Philosophy: Now I am really confused:
Sean Carroll (2017): Why Boltzmann Brains Are Bad: ‘The idea that we should reason as if we are typical observers… has been criticized by Hartle and Srednicki… [in an] argument is closely related to the Presumptuous Philosopher[s]…. [Imagine] there are… two scenarios in front of us, with equal priors: one in which humans are the only intelligent observers in the Solar System, the other of which over 99% of the intelligent observers are Jovians. HS point out that adopting the likelihoods (18), with the role of OOs and BBs replaced by humans and Jovians, respectively, would lead us to conclude that there was less than a one percent chance that the Jovians existed, even though we haven’t actually gone to look for them. That’s because, in the scenario where there are any Jovians at all, a typical intelligent observer in the Solar System is a Jovian, so the fact that we are human counts as strong evidence against their existence. Once again, we seem to have helped ourselves to very strong conclusions about the universe without looking at it… <arxiv.org/pdf/1702.00850>
Suppose you were in a dining room along with the 300 undergraduates of a residential college at a university, and suppose none of them were Computer Science majors. Then you would have a reasonably justified true belief that that university did not have a CS major—that people were, rather, EE, or EE&CS, or some such.

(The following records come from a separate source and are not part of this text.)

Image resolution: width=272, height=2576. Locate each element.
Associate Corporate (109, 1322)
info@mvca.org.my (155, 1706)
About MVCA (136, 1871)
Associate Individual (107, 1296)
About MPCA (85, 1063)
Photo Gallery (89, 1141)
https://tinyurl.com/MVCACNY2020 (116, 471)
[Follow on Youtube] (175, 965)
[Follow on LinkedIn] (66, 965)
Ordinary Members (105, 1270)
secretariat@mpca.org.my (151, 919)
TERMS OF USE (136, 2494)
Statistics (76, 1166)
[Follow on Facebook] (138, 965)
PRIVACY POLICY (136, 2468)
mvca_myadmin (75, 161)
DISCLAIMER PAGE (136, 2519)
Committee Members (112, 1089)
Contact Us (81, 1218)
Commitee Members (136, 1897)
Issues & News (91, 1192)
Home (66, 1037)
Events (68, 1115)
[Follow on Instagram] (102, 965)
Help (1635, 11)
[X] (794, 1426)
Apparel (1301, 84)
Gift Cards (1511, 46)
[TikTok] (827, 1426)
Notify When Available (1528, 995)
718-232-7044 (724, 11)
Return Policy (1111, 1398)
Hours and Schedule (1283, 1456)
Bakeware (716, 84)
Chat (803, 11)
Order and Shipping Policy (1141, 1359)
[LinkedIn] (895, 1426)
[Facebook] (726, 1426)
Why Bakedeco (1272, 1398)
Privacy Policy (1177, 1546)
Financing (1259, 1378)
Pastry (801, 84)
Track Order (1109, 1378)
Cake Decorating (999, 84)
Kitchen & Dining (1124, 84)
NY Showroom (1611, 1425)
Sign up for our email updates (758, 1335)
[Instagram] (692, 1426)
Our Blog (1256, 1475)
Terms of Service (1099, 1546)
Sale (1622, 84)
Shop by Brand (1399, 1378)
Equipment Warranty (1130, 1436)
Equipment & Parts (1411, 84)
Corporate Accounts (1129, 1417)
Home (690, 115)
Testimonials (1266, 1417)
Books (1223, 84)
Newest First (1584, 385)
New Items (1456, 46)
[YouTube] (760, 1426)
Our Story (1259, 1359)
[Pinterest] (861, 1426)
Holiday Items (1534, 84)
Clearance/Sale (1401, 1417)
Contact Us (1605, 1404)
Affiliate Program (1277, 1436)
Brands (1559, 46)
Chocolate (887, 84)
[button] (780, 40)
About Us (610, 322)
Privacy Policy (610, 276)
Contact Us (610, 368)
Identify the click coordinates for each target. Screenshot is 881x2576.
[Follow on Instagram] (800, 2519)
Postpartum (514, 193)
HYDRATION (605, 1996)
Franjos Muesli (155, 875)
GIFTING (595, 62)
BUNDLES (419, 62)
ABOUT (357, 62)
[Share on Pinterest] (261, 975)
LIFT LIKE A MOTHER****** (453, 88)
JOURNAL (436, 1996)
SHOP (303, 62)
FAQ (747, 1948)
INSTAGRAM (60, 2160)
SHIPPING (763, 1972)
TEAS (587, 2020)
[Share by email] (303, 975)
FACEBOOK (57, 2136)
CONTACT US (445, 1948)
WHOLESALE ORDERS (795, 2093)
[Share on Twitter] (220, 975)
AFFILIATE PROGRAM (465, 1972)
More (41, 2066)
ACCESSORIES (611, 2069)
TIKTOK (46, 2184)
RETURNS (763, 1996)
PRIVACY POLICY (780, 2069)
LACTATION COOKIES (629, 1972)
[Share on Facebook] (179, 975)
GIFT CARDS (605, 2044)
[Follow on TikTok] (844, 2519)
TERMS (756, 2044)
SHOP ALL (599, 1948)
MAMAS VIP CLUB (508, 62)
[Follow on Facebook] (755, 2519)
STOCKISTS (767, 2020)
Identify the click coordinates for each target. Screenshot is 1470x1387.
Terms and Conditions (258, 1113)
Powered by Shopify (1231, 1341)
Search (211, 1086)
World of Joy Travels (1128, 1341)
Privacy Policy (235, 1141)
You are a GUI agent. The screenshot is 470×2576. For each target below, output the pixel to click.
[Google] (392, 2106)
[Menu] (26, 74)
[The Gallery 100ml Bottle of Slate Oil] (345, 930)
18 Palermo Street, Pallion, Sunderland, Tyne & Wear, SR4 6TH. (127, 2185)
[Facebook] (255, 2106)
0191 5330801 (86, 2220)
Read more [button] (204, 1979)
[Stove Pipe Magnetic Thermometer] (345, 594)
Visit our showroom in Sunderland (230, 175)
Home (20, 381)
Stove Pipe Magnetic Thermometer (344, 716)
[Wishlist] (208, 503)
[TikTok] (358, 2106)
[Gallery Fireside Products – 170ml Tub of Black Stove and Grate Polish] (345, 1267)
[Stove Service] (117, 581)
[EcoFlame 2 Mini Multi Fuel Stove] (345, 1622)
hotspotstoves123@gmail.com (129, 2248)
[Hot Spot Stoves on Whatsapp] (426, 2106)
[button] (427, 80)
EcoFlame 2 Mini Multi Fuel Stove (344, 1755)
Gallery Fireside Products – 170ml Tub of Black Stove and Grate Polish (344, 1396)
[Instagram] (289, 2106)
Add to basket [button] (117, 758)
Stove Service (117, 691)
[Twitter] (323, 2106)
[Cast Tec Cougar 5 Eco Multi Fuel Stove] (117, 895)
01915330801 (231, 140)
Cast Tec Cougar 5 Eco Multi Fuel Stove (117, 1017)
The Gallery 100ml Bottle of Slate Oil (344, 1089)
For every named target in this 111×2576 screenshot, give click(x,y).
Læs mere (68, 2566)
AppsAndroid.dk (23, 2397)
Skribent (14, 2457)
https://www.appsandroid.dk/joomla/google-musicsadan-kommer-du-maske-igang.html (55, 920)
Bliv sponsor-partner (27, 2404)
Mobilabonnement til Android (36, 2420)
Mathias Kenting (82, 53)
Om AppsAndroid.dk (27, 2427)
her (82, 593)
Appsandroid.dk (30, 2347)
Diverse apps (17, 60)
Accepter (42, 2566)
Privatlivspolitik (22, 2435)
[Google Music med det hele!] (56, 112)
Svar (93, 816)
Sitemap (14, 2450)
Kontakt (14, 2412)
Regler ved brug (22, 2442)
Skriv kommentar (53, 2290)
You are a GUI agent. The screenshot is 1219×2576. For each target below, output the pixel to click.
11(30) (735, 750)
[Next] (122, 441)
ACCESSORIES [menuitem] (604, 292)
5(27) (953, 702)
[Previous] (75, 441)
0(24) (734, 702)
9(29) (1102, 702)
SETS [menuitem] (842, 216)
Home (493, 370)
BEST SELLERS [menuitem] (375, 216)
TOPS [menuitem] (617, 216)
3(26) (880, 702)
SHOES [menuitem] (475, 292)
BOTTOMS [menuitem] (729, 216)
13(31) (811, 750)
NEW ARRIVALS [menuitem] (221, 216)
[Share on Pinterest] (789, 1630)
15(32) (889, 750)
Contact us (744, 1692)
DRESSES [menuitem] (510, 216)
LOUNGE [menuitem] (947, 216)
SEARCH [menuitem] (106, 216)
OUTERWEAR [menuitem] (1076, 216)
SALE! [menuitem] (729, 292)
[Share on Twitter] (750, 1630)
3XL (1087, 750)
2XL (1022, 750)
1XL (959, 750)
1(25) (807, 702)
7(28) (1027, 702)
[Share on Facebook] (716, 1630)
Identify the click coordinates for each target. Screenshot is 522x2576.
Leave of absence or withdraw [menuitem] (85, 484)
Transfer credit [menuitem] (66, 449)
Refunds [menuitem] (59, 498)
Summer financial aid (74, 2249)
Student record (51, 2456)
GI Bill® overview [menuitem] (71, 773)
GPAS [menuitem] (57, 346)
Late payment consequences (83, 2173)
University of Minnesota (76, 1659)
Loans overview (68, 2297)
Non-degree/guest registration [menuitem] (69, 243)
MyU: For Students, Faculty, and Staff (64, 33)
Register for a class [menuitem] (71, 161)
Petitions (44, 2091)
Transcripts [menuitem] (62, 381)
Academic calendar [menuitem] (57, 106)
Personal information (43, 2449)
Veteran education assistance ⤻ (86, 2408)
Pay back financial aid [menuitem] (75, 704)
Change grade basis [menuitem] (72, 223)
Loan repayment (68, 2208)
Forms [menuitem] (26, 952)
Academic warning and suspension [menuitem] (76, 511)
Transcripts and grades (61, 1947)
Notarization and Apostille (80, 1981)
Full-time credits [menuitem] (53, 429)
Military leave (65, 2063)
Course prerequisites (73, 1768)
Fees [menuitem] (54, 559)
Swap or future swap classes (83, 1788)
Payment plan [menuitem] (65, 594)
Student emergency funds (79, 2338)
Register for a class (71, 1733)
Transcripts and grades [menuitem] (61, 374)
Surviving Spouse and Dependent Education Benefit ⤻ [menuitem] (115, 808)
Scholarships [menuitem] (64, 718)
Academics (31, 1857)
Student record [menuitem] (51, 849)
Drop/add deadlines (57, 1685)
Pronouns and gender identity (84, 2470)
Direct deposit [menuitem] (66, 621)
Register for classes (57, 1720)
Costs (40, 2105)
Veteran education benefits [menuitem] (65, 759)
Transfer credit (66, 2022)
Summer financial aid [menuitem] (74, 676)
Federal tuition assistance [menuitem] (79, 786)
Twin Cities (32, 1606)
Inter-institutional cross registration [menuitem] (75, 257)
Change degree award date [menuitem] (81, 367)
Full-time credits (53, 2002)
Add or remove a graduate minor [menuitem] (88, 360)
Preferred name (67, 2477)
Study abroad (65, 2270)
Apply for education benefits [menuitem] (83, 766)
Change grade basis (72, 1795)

Or suppose you intercepted a spaceship from the solar system, and it turned out its crew were humans. Then that would count as evidence against the existence of Jovians, or at least against the existence of Jovians who could build rockets.
And, indeed, the fact that I see no Jovians anywhere on earth counts as strong evidence against the existence of Jovians (who can build rockets). The idea that we would have had to go “looking for them” before we can start interpreting the universe by taking account of background probabilities…
So I do not understand Hartle and Srednicki…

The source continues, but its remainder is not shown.